While the 3DS is hanging on as a gaming platform longer than some gaming pundits would like, Nintendo is making the most of it by doing some really experimental stuff. For example, there are four odd modes in the newly released WarioWare Gold.
Two of these wouldn’t work easily on, say, a Nintendo Switch.
WarioWare games consist of hundreds of microgames, each of which is meant to be played and completed in a few seconds. The game will queue up one microgame after another, usually until the player fails four times. Every so often the games will speed up, forcing you to commit the same quick action—it could be hammering a nail or drawing a letter or guiding a piece of food through a man’s digestive system or electrifying a city or making Link from Wind Waker land on a platform—faster.
In a special mode called “Cruise Controls,” the new WarioWare Gold puts players on a countdown clock and challenges them to finish 15 microgames as fast as possible. The twist is that players can slow the games down by physically lowering the 3DS, and speed them up by raising it. It’s the opposite of how an accelerator pedal works in a car, but still a similar idea.

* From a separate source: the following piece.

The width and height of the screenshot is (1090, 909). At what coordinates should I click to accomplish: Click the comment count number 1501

I guess you could do this on Switch, since its controllers have tilt sensors, too.
In a mode called SplitScreen (great name!), WarioWare Gold’s warrior girls Kat and Ana each take charge of one of the 3DS’ screens, queuing up microgames and challenging the player to play them one after the other: top screen game, then bottom screen game, then top screen, then bottom, etc until you fail.

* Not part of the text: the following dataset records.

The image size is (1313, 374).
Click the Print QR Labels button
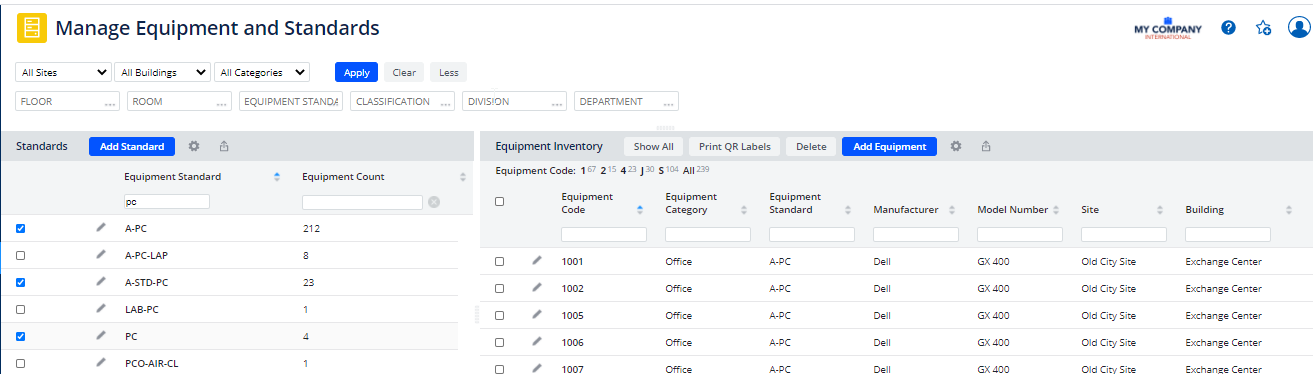735,146
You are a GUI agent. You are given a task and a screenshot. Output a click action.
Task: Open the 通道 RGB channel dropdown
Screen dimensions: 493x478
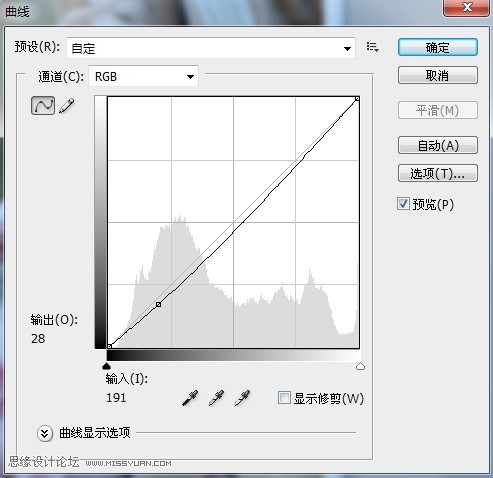pos(144,76)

The novelty here is how quickly the games come at the player. There’s no breather the way there is in the traditional WarioWare set-up. In normal WarioWare, there are a few seconds of prep time between each micrograme. The player can collect themselves briefly. In Splitscreen, the moment the player finishes a Kat game, an Ana game is waiting on the other screen. Back and forth. No rest.
Could you do this on a single-screen system like the Switch? Maybe if you divide the screen down the middle and made it a left-right thing, but probably not as well.

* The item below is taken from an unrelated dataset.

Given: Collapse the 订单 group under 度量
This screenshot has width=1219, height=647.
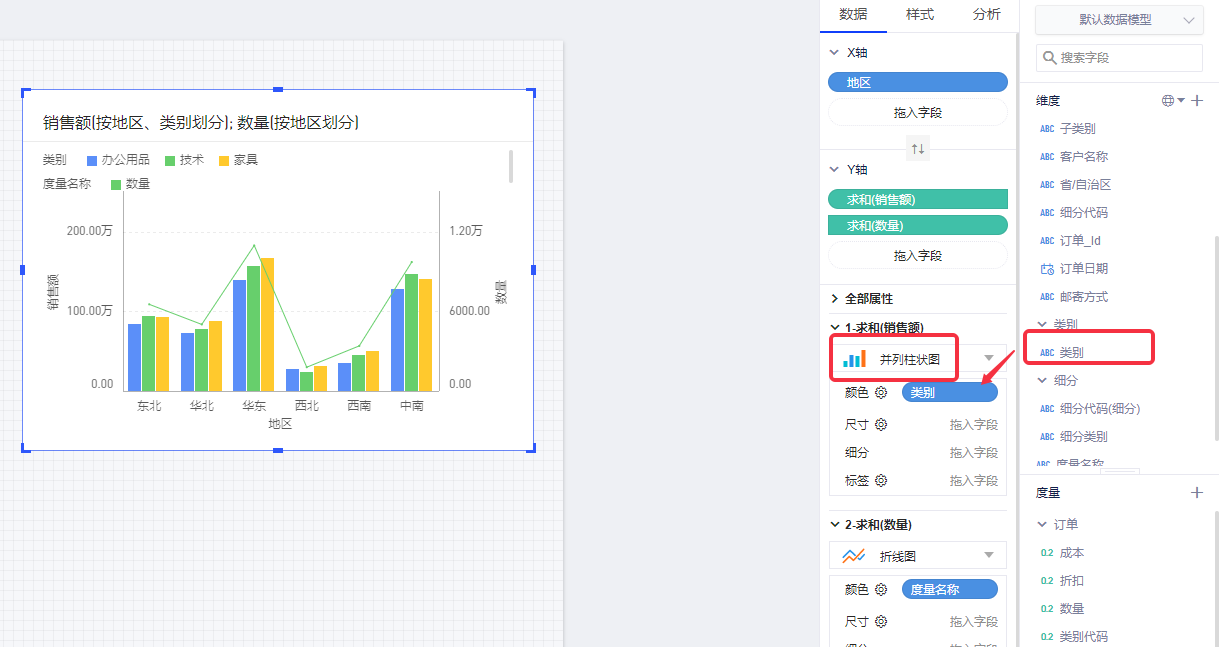Looking at the screenshot, I should click(1044, 524).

WarioWare games are interactive comedies. The developers are trying to make players laugh with each new bizarre nose-picking, toilet-paper-rolling and JRPG-spoofing microgame they toss out. One of the sillier microgames in WarioWare Gold challenges players to rotate virtual versions of one of the many models of 3DS or 2DS that Nintendo has released. The goal is to remove the system’s stylus.
Those virtual versions of the old systems can be unlocked in one of the game’s collectibles menus and then can be fiddled with via the 3DS’ touchscreen. I was therefore able to get my 3DS’ lower screen to display the lower half of a Nintendo 2DS, tap the virtual 2DS’ power button and play a few WarioWare microgames on it. I initially thought I was supposed to use my 3DS buttons to play the games. Nope. I had to tap the buttons of the virtual 2DS on my screen to play it.
The Nintendo Switch could definitely do this. Hopefully, however, it’s not how Nintendo will eventually (someday?) add 3DS backward compatibility to their newest handheld.
WarioWare Gold players can unlock the ability to edit the audio track for the game’s silly story scenes. When Mona goes to try on dresses or when Wario fumes about everyone around him, why let professional voice actors deliver the lines? Players can read the script on the 3DS’ lower screen, then read them, or adlib, on their own.
This would work on the Nintendo Switch if the Switch had a microphone or supported headsets in reliably non-confusing ways. It currently does not.
All this 3DS innovation may aggravate some Nintendo fans who would prefer to play on Switch, but I can’t help but smile that Nintendo remains such a bizarre outfit that they’ll do things like this even on a system that’s more than seven years old.